> Data to examine:
##############################
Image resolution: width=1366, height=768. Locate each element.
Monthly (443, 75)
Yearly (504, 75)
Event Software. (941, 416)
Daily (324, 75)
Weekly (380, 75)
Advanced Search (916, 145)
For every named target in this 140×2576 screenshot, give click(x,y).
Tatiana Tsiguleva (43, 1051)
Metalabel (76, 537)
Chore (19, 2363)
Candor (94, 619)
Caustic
##############################
> Problem: The full set of entries above needs to be restated word for word.

> Task answer:
Image resolution: width=1366, height=768. Locate each element.
Monthly (443, 75)
Yearly (504, 75)
Event Software. (941, 416)
Daily (324, 75)
Weekly (380, 75)
Advanced Search (916, 145)
For every named target in this 140×2576 screenshot, give click(x,y).
Tatiana Tsiguleva (43, 1051)
Metalabel (76, 537)
Chore (19, 2363)
Candor (94, 619)
Caustic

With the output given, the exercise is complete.